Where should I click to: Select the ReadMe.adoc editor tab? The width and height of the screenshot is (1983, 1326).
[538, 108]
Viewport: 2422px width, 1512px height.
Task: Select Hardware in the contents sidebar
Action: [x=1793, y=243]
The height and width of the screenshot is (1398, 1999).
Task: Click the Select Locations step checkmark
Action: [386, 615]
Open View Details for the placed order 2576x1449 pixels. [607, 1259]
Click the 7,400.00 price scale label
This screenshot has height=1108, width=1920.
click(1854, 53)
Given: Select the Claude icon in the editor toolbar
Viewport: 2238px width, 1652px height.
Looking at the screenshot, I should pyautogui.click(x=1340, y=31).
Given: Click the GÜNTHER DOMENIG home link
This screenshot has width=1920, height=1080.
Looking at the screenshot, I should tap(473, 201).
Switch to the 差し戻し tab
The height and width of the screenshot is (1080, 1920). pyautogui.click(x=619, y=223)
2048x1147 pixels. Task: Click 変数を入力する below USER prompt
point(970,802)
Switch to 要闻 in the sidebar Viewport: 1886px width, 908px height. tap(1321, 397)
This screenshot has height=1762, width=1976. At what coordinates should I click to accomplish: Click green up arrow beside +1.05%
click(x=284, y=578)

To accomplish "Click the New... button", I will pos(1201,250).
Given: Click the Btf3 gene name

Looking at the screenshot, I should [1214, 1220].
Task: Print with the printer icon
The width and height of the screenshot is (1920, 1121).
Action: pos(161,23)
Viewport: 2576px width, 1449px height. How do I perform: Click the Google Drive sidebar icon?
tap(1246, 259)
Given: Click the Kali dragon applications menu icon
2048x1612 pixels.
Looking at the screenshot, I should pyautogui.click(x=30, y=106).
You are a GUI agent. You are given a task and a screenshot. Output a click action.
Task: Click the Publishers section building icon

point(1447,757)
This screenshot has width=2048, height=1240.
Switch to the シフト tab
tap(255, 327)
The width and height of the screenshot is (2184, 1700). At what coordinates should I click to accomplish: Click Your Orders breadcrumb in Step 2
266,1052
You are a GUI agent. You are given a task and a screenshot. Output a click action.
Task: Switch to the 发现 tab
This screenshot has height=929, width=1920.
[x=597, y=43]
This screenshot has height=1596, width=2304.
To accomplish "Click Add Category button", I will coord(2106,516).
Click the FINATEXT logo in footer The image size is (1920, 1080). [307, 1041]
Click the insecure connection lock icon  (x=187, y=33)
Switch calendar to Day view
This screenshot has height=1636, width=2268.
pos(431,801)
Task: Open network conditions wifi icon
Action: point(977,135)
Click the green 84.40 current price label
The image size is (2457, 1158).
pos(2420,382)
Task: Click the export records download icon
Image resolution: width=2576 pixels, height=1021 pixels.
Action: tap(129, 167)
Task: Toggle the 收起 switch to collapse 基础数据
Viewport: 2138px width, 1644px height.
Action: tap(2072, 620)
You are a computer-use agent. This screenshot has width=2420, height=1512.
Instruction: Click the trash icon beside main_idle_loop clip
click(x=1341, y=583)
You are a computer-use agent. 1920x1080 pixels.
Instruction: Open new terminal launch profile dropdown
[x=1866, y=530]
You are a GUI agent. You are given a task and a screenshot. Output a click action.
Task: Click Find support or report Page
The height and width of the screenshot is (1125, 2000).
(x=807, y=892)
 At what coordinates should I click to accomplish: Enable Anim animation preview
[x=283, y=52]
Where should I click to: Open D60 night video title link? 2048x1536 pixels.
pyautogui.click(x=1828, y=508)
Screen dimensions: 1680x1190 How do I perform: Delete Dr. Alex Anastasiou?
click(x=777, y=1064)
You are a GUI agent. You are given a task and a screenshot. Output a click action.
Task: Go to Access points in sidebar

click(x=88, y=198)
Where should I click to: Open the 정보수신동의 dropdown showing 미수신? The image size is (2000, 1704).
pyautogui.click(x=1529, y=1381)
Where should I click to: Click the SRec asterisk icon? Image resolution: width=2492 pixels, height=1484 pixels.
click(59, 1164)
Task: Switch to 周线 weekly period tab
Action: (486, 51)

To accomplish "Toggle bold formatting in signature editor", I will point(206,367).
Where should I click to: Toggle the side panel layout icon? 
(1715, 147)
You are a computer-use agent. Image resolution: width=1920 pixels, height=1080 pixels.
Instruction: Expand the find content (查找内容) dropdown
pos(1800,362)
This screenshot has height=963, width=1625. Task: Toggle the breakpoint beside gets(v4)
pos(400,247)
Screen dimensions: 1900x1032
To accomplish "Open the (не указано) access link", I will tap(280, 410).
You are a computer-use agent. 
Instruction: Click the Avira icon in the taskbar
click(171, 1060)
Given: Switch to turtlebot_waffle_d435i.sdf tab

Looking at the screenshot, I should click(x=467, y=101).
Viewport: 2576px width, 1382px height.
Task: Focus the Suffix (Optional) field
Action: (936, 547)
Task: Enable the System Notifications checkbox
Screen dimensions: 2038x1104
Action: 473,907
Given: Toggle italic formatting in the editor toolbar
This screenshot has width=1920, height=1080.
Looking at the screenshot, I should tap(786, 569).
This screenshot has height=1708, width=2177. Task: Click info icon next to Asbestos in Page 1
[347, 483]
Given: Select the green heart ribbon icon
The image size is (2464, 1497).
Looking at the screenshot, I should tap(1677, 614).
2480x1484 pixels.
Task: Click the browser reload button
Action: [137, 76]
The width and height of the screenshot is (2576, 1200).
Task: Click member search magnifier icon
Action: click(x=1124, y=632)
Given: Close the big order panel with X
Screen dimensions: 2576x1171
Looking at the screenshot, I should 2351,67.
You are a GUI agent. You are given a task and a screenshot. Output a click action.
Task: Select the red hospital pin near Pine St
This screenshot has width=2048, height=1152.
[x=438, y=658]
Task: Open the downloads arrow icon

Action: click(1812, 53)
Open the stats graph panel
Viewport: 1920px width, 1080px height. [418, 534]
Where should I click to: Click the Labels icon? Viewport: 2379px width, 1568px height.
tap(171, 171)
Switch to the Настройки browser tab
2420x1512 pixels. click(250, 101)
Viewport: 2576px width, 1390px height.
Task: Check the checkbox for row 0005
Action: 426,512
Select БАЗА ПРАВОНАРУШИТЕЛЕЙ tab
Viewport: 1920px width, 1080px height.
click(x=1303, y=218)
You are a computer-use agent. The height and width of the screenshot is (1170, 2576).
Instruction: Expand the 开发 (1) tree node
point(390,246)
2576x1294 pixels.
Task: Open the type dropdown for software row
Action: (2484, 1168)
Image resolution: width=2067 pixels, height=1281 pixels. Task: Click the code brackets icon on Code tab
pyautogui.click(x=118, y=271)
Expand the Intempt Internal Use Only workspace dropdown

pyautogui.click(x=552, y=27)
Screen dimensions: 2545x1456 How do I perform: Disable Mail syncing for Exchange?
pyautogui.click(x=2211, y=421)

What the task asks: In the data above, find the line with "2048x1612 pixels." and the line with "You are a computer-use agent. 1920x1080". Retype both, plus every line between them, exactly.

Solution for this task:
2048x1612 pixels.
Looking at the screenshot, I should pyautogui.click(x=30, y=106).
You are a GUI agent. You are given a task and a screenshot. Output a click action.
Task: Click the Publishers section building icon

point(1447,757)
This screenshot has width=2048, height=1240.
Switch to the シフト tab
tap(255, 327)
The width and height of the screenshot is (2184, 1700). At what coordinates should I click to accomplish: Click Your Orders breadcrumb in Step 2
266,1052
You are a GUI agent. You are given a task and a screenshot. Output a click action.
Task: Switch to the 发现 tab
This screenshot has height=929, width=1920.
[x=597, y=43]
This screenshot has height=1596, width=2304.
To accomplish "Click Add Category button", I will coord(2106,516).
Click the FINATEXT logo in footer The image size is (1920, 1080). [307, 1041]
Click the insecure connection lock icon  (x=187, y=33)
Switch calendar to Day view
This screenshot has height=1636, width=2268.
pos(431,801)
Task: Open network conditions wifi icon
Action: point(977,135)
Click the green 84.40 current price label
The image size is (2457, 1158).
pos(2420,382)
Task: Click the export records download icon
Image resolution: width=2576 pixels, height=1021 pixels.
Action: tap(129, 167)
Task: Toggle the 收起 switch to collapse 基础数据
Viewport: 2138px width, 1644px height.
Action: tap(2072, 620)
You are a computer-use agent. This screenshot has width=2420, height=1512.
Instruction: Click the trash icon beside main_idle_loop clip
click(x=1341, y=583)
You are a computer-use agent. 1920x1080 pixels.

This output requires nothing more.